In 2003 the United Nations Education, Scientific and Cultural Organization added Třebíč’s historic Jewish quarter, Jewish cemetery, and Basilica of Saint Procopius to its list of protected world cultural heritage.
Quick Tips:
Třebíč is a good place to visit on a Monday as most things are open seven days a week (Monday is the most usual closing day). The one thing that closes on Monday is the regional museum in the chateau/zamek, which incorporates the national museum of nativity scenes.
To pronounce the name of the city, say "TREB-each". The ‘C’ with the little hook above it is always pronounced CH as in cheese. And that’s also worth bearing in mind if you’re continuing on to Telč or Český Krumlov. The Ř is also a special sound, but you’ll get away with just saying R, and I probably shouldn’t try to teach it until I can be sure I pronounce it properly myself.
Best Way To Get Around:
Třebíč is 190km south-east of Prague on the main train line between Brno (90mins) and Jihlava(40mins) in South Moravia. There are a couple of direct buses each day from Prague, but no direct trains. Fortunately, Czech railway stations are well organized and efficient and changing trains rarely presents a problem. From places east (
Olomouc, Vienna, Krakow), it will be necessary to change either in Brno or Jihlava.
The online timetables are accurate and thorough. Bus is best to and from Telč (40 minutes) and equally as good as the train, if you’re heading through Brno.

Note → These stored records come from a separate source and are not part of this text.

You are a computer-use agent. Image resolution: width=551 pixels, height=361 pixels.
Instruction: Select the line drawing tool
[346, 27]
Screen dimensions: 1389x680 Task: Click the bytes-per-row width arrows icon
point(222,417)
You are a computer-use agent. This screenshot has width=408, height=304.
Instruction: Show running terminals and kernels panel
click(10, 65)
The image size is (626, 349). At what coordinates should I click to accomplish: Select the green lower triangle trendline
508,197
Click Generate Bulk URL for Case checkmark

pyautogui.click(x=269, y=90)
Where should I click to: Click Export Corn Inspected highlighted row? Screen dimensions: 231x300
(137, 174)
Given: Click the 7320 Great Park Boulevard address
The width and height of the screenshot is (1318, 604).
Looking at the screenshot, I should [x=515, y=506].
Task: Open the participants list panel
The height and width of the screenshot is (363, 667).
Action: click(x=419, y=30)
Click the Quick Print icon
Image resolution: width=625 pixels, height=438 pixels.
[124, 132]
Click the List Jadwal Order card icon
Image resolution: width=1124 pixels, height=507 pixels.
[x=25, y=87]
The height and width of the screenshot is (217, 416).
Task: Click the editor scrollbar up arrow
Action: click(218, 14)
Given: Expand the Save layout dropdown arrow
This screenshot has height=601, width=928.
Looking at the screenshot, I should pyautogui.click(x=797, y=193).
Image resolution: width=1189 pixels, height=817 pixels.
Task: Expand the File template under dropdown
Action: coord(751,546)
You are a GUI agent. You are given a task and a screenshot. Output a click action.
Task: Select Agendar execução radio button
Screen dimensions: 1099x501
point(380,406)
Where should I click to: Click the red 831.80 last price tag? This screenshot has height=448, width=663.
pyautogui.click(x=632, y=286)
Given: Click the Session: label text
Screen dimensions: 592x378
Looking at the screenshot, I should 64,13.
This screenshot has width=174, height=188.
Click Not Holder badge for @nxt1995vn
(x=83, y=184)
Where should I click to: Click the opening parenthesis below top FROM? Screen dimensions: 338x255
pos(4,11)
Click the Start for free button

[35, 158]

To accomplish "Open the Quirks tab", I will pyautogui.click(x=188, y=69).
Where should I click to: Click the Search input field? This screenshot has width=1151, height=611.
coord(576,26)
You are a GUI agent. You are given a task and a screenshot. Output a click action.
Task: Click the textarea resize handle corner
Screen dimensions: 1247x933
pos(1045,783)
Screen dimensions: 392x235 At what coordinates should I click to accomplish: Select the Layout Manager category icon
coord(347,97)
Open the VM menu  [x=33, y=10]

Within Třebíč, pretty much everything is within 10 minutes’ walk of the main square. The best aid to getting around is to quickly find the passageway from Karlovo Námestí/The Main (Charles) Square to the edge of the Jihlava River. From there a footbridge takes you across into the Jewish quarter. The main square and the Jewish quarter are the two hubs for sightseeing in Třebíč and if you don’t use the passageway the walk is long and confusing. The passageway and most of the historic sights are pointed out by whimsical hand-painted signs in the shape of various birds and animals.